_Provided entries_
══════════════════════════════

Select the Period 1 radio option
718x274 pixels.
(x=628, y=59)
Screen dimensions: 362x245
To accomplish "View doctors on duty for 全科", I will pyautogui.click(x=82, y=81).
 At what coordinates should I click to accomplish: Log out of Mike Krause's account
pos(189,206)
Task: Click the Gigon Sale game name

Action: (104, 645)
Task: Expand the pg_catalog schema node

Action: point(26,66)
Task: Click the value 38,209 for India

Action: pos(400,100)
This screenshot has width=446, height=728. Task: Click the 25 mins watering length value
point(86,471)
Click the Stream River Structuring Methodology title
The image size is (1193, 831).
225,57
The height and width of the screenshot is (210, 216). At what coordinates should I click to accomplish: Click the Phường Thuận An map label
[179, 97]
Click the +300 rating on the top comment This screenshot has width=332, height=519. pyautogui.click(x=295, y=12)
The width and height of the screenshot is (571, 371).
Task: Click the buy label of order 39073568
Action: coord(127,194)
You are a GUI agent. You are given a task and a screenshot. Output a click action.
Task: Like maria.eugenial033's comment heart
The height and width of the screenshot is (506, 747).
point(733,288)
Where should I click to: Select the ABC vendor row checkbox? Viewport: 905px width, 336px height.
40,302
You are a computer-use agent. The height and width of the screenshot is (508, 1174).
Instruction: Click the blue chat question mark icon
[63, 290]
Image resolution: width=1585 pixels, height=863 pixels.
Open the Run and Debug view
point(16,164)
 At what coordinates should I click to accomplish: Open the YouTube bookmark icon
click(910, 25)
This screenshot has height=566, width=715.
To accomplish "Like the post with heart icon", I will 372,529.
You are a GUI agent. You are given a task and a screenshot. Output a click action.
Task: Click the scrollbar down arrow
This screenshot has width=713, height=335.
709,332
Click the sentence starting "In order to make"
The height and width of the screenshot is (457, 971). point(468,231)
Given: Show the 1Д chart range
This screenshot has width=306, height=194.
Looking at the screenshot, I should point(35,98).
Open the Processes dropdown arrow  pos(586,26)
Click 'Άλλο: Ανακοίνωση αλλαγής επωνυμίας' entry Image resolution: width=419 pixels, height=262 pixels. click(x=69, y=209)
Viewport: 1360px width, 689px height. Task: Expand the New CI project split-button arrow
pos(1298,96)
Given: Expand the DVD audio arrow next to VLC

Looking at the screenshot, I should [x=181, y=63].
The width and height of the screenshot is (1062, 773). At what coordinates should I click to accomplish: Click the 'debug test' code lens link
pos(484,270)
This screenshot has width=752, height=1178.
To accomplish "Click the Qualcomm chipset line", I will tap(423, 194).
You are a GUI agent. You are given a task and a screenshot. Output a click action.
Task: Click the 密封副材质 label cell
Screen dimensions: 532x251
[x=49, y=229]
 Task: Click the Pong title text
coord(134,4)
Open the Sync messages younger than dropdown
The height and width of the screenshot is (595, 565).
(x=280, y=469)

══════════════════════════════

_What you will do_
Copy out the entries from the material above, matching each one exactly.

_Answer section_
Select the Period 1 radio option
718x274 pixels.
(x=628, y=59)
Screen dimensions: 362x245
To accomplish "View doctors on duty for 全科", I will pyautogui.click(x=82, y=81).
 At what coordinates should I click to accomplish: Log out of Mike Krause's account
pos(189,206)
Task: Click the Gigon Sale game name

Action: (104, 645)
Task: Expand the pg_catalog schema node

Action: point(26,66)
Task: Click the value 38,209 for India

Action: pos(400,100)
This screenshot has width=446, height=728. Task: Click the 25 mins watering length value
point(86,471)
Click the Stream River Structuring Methodology title
The image size is (1193, 831).
225,57
The height and width of the screenshot is (210, 216). At what coordinates should I click to accomplish: Click the Phường Thuận An map label
[179, 97]
Click the +300 rating on the top comment This screenshot has width=332, height=519. pyautogui.click(x=295, y=12)
The width and height of the screenshot is (571, 371).
Task: Click the buy label of order 39073568
Action: coord(127,194)
You are a GUI agent. You are given a task and a screenshot. Output a click action.
Task: Like maria.eugenial033's comment heart
The height and width of the screenshot is (506, 747).
point(733,288)
Where should I click to: Select the ABC vendor row checkbox? Viewport: 905px width, 336px height.
40,302
You are a computer-use agent. The height and width of the screenshot is (508, 1174).
Instruction: Click the blue chat question mark icon
[63, 290]
Image resolution: width=1585 pixels, height=863 pixels.
Open the Run and Debug view
point(16,164)
 At what coordinates should I click to accomplish: Open the YouTube bookmark icon
click(910, 25)
This screenshot has height=566, width=715.
To accomplish "Like the post with heart icon", I will 372,529.
You are a GUI agent. You are given a task and a screenshot. Output a click action.
Task: Click the scrollbar down arrow
This screenshot has width=713, height=335.
709,332
Click the sentence starting "In order to make"
The height and width of the screenshot is (457, 971). point(468,231)
Given: Show the 1Д chart range
This screenshot has width=306, height=194.
Looking at the screenshot, I should point(35,98).
Open the Processes dropdown arrow  pos(586,26)
Click 'Άλλο: Ανακοίνωση αλλαγής επωνυμίας' entry Image resolution: width=419 pixels, height=262 pixels. click(x=69, y=209)
Viewport: 1360px width, 689px height. Task: Expand the New CI project split-button arrow
pos(1298,96)
Given: Expand the DVD audio arrow next to VLC

Looking at the screenshot, I should [x=181, y=63].
The width and height of the screenshot is (1062, 773). At what coordinates should I click to accomplish: Click the 'debug test' code lens link
pos(484,270)
This screenshot has width=752, height=1178.
To accomplish "Click the Qualcomm chipset line", I will tap(423, 194).
You are a GUI agent. You are given a task and a screenshot. Output a click action.
Task: Click the 密封副材质 label cell
Screen dimensions: 532x251
[x=49, y=229]
 Task: Click the Pong title text
coord(134,4)
Open the Sync messages younger than dropdown
The height and width of the screenshot is (595, 565).
(x=280, y=469)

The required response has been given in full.